_Problems to solve_
- a) In the blog post, where did Eloise and the writer take a walk?
- b) Update the blog post from the words that have "Jan 19, 2011" through "perform garden invasions.", writing "parks" in place of "forests".

Given passage Block Start

Jan 19, 2011


Detritus Eloise and I took a walk to Nudgee Beach the other day.

We don't go there that often these days what with the forests we have available to us, and the fact that Matilda tends to perform garden invasions.

But anyway we went there and were confronted with a beach with a tideline that, instead of being characterised by a bit of seaweed and a few mangrove seeds, was a mass of wood and rubbish.

The tide was out and dispersed across the sands were various huge water tanks and quite few boating pontoons which must have been washed down the river from peoples' private marinas.

Jan 15, 2011


Brisbane Floods I won't tarry on the gory details of the floods. Wikipedia can furnish you with those.

I was standing next to a lady here who reckoned some young men had been caught out in this car. Judging by the spoiler.

I thought James Bond had down-traded and then forgot to get the submarine conversion optional extra.

Given passage Block End
Input data Block Start

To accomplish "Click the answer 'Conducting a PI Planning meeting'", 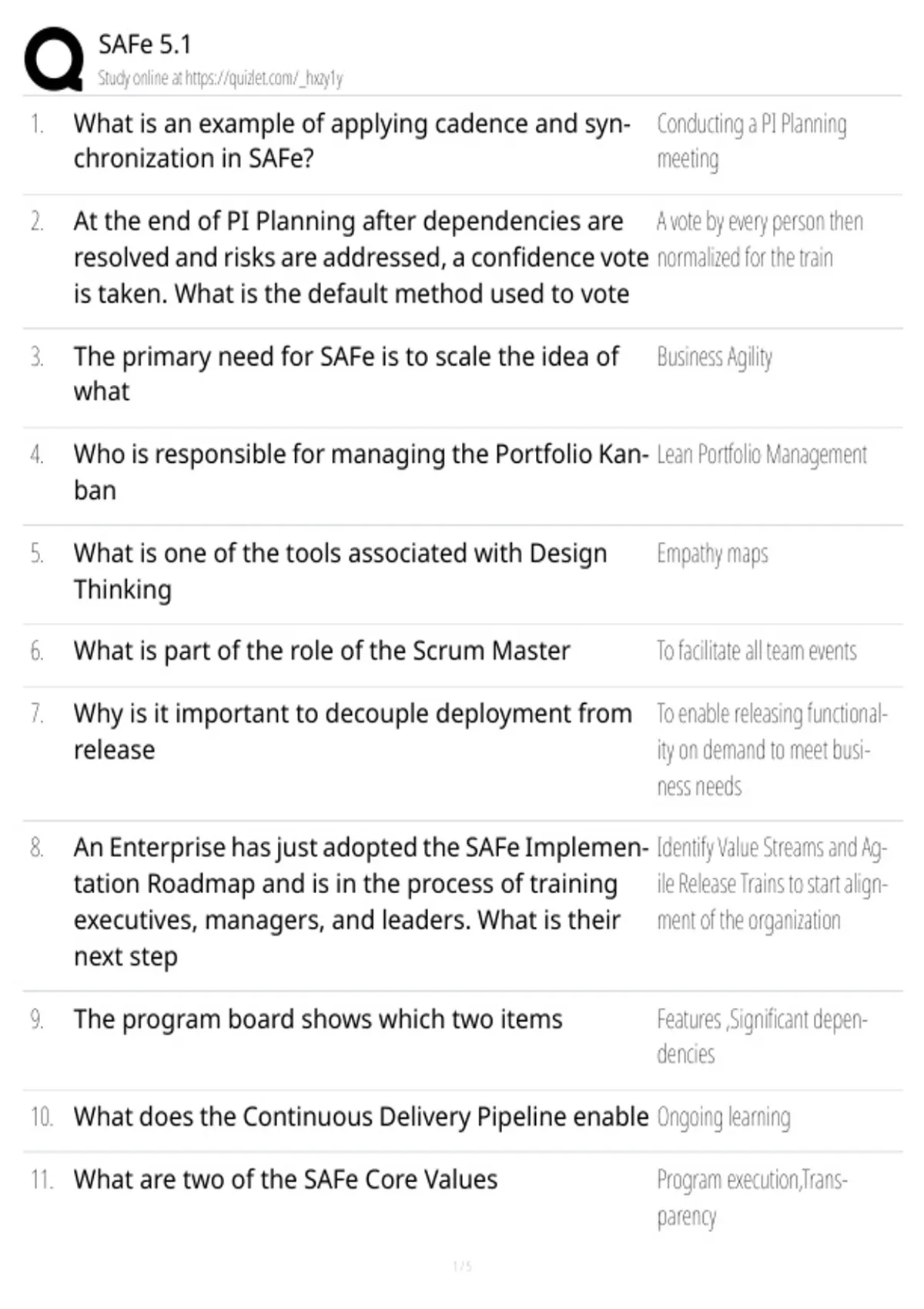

Input data Block End

_Answer set_
- a) Nudgee Beach.

- b)
Jan 19, 2011


Detritus Eloise and I took a walk to Nudgee Beach the other day.

We don't go there that often these days what with the parks we have available to us, and the fact that Matilda tends to perform garden invasions.